1. After the installation do I still need to use 'yum' to upgrade packages as I will need if I install it from CDROM?
2. How secure is installing via http and updating with yum against man-in-the-middle attacks?
On Sun, 29 Apr 2007 12:01:25 +0300, Angelin Lalev wrote:
I have some questions about installing fedora via http.
- After the installation do I still need to use 'yum' to upgrade
packages as I will need if I install it from CDROM?
[...]
yes. When I did a clean-install of FC5, I opted for a "minimal" install, then used yum to install everything else, IIRC.
On FC6 it was more finicky, and kept failing until I just went with the default configuration (open office, etc).
Once you have a terminal, several yum repo's will be already installed, enough to get you going.
You can do a http (or ftp) install from the rescue cd, by the way, which is what I've used so far (that way I have a rescue-cd).
-Thufir
On Sun, 2007-04-29 at 12:01 +0300, Angelin Lalev wrote:
I have some questions about installing fedora via http.
- After the installation do I still need to use 'yum' to upgrade
packages as I will need if I install it from CDROM?

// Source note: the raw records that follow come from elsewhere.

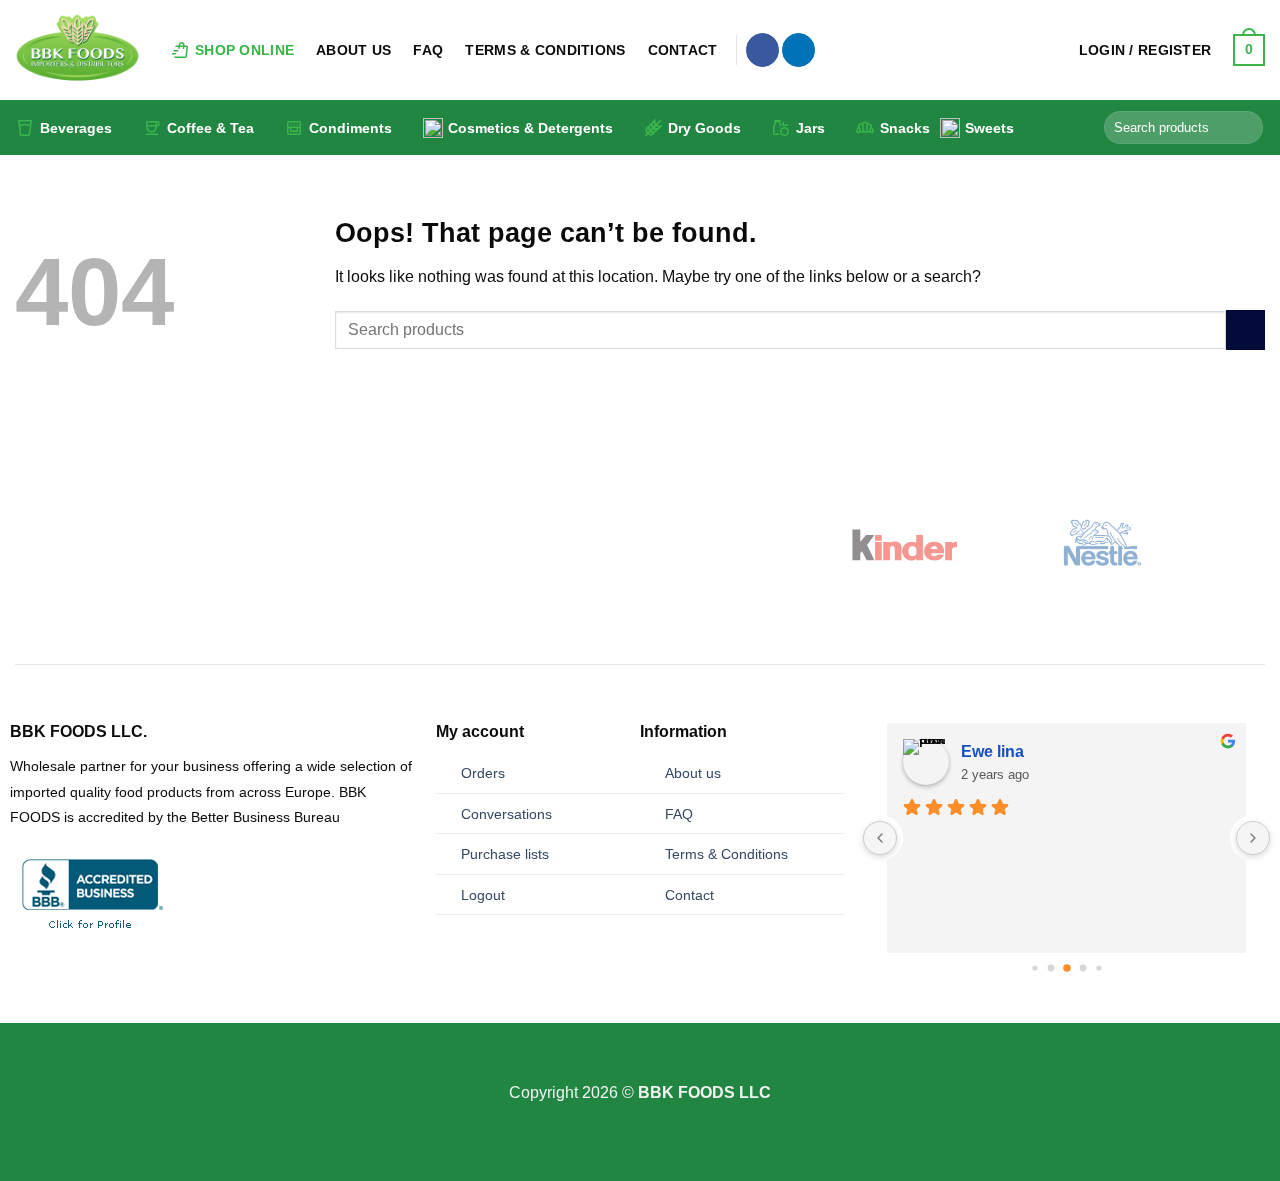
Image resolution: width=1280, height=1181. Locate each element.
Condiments (350, 128)
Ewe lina (992, 751)
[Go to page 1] (1034, 968)
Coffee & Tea (210, 128)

I can't remember the answer to that one. I don't think so, but I'm not sure. It was quite some time ago I I did that.
Have a look at the install script, and see if it specifically only uses the core and extras repos, ignoring the updates ones.
- How secure is installing via http and updating with yum against
man-in-the-middle attacks?
All the packages should be signed, with keys you can get from an official source. It ought to be safe from that sort of thing (bogus package replacement), but I can imagine a problem where unsigned packages get inserted (they wouldn't get checked).